PROBLEM DETAILS
Select and copy out every line in the records containing "agent".

RECORD EXTRACTS

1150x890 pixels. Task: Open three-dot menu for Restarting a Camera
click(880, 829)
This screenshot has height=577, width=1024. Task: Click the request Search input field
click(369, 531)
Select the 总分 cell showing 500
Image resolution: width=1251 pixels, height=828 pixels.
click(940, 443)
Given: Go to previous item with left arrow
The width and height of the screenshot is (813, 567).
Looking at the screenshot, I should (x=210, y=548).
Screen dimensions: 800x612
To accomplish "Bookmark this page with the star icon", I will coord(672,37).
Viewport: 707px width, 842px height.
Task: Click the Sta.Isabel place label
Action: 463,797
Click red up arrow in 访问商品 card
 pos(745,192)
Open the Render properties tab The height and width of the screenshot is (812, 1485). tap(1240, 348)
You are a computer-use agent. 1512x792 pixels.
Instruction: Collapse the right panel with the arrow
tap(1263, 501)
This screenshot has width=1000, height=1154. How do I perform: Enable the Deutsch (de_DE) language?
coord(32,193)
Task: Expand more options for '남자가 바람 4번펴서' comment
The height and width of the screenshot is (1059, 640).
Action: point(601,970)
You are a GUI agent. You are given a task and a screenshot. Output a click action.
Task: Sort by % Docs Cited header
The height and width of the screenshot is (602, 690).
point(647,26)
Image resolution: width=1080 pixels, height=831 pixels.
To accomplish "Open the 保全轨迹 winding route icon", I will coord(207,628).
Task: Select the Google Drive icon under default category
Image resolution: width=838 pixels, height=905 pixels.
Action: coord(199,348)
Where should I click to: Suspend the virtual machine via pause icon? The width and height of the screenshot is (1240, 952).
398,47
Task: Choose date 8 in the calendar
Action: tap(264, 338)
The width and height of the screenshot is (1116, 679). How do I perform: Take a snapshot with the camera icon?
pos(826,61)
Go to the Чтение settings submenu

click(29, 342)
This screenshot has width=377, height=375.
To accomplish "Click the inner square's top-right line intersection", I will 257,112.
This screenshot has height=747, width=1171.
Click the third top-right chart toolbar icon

RESULT FOR THIS TASK
You are a computer-use agent. 1512x792 pixels.
You are a GUI agent. You are given a task and a screenshot. Output a click action.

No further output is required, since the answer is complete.